Músicos falam sobre a volta aos palcos

Banda Cless voltou a se apresentar há cerca de 1 mês

Banda Cless voltou a se apresentar há cerca de 1 mês

Com o funcionamento de bares e eventos liberados com capacidade limitada de público, bandas e músicos de Ivaiporã estão retornando aos poucos e com todos os protocolos de segurança aos palcos, após quase dois anos parados por conta das restrições impostas pela pandemia de Covid-19.

Um dos artistas que retomou recentemente às apresentações é o cantor sertanejo Gabriel Crepaldi, que voltou à ativa há aproximadamente quatro meses e estava sem cantar com presença de público desde 15 de março de 2020, quando as atividades foram suspensas.

Segundo o cantor, a pandemia fez com que ele tivesse que se reinventar, pois, até então, ele vivia exclusivamente de música. “Esse tempo sem shows foi extremamente prejudicial e eu tive que começar a fazer bicos, entregar currículos e consegui ser contratado por uma rede de farmácias para ter uma renda mensal”, disse Crepaldi.

Para Gabriel Crepaldi, a falta de shows e a ausência do contato com o público foi um período difícil para o artista. “Toda minha vida sempre foi baseada na música, mas eu sabia que era questão de paciência que a vacinação chegaria e tudo voltaria ao normal, mas foi muito difícil, principalmente financeiramente”, ressaltou.

Gabriel Crepaldi teve que se reinventar no período sem shows

Gabriel Crepaldi teve que se reinventar no período sem shows

Antes da pandemia, Crepaldi comentou que fazia em média quatro shows por mês e, agora com o avanço da vacinação e a liberação de música ao vivo em bares e lanchonetes, esse número subiu para quatro shows por semana. “Está melhor do que antes, porque o pessoal estava com saudades de ter músicas ao vivo nos estabelecimentos, além de investimentos que estou fazendo em projetos como clipes, gravação de música, que chama atenção dos contratantes não só da região, mas de fora também”, revelou o cantor, citando a alegria por voltar a fazer o que mais gosta.

Quem também sabe como é a vida de quem vive somente de tocar na noite e está vibrando com o retorno aos palcos é o roqueiro Gabriel Chambó, que segue carreira solo, mas também é integrante da banda Abacates Espaciais.

Ele lembrou que a paralisação das atividades pegou todo mundo de surpresa e ficou oito meses sem tocar em nenhum lugar, voltando a se apresentar em novembro do ano passado em Termas de Jurema, que reabriu bem antes dos demais locais. “Foi muito difícil porque estávamos com eventos marcados e de repente tudo parou. Tive que fazer alguns bicos, além de lives beneficentes que nos reaproximaram do público, mas tenho amigos músicos que ficaram parados por quase dois anos”, salientou.

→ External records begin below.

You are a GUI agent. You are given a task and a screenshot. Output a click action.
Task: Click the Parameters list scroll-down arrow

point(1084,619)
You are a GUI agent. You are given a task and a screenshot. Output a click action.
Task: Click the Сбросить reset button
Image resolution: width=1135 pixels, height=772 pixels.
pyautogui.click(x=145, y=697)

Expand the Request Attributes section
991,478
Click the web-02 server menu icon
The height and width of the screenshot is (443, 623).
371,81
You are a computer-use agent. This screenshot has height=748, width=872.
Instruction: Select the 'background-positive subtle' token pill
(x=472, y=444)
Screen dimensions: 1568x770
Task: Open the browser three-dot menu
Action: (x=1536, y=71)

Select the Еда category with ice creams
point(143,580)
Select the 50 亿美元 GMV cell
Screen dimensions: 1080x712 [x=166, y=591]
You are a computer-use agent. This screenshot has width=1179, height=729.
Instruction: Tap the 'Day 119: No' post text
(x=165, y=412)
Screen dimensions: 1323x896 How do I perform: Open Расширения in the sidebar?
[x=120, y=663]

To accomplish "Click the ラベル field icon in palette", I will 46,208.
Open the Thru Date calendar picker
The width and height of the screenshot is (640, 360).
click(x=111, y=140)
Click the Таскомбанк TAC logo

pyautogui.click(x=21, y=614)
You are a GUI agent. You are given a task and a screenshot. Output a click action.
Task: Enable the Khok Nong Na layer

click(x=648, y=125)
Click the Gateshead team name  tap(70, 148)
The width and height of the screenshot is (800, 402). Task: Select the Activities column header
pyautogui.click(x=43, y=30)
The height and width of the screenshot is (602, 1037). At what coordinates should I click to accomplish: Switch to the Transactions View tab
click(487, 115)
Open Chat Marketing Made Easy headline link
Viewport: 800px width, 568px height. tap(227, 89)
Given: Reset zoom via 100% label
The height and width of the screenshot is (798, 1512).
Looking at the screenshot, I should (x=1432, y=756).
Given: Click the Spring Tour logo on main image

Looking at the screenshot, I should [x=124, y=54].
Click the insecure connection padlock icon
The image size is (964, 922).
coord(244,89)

Chambó é outro exemplo de artista que vive exclusivamente de música, mas também faz trabalhos de marketing para redes sociais como complemento de renda. Ele contou que fora Jurema, o primeiro evento que ele pegou foi em setembro, na cidade de Maringá. “Ficar sem shows foi muito complicado no aspecto financeiro, mas foi preciso me manter firme nos ensaios e, graças à vacinação, pudemos voltar e espero que ano que vem esteja ainda melhor. Estou feliz por estar retornando, levar a minha música para os fãs e vejo que a quantidade de shows está maior do que antes da pandemia. Só em dezembro, tenho oito eventos agendados”, descreveu.

No caso da banda Cless, especializada em eventos sociais como casamentos, formaturas, baile de debutantes, baile de casais, dentre outros, foram praticamente dois anos sem nenhuma apresentação, à exceção de lives beneficentes e de um mês de eventos que foram realizados durante um período de flexibilização dos decretos de enfrentamento à Covid-19. Eles voltaram há cerca de um mês aos eventos presenciais e mencionaram a alegria e satisfação por poder voltar a trabalhar com o que mais amam, que é a música.

Diou Carlos, Julianna Fagundes e Leone Castro, integrantes da banda Cless, disseram que estavam com saudades dos palcos e demonstraram otimismo com o retorno. “É uma sensação muito gostosa poder retornar a fazer o que gostamos; passamos por um período de bastante medo de não saber se iria passar por tudo isso, mas é um prazer imenso voltar a sentir a energia do público. A gente vive da música e vive a música, por isso, a sensação é de liberdade e, apesar das restrições, já vemos uma luz no final do túnel com reencontros e a vida voltando aos poucos ao normal”, frisaram os artistas.